## GOAL OF THE EXERCISE
Within the entries below, count the lines that hold the string "agent" and give only that number.

## DATA EXTRACTS
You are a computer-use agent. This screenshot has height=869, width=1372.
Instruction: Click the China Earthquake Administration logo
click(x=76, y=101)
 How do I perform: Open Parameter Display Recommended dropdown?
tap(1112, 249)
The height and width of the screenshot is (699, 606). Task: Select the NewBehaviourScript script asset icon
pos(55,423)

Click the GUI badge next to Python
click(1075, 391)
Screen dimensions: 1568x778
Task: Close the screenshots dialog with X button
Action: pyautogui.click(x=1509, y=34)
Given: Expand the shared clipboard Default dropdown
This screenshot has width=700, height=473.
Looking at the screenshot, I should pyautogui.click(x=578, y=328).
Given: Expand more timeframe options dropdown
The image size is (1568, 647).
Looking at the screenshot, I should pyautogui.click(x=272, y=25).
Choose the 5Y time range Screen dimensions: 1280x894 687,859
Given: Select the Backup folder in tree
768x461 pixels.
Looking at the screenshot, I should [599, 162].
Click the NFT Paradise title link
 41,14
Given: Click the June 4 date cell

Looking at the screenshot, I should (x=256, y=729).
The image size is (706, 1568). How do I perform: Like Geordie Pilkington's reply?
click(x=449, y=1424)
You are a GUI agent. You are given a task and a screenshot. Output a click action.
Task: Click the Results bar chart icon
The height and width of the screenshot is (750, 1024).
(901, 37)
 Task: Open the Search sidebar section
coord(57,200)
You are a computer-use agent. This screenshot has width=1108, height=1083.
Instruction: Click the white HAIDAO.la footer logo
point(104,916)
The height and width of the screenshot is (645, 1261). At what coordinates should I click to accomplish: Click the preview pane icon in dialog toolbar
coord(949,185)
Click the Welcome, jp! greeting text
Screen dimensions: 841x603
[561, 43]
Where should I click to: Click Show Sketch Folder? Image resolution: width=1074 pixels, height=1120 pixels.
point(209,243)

## SOLUTION TO THE PROBLEM
3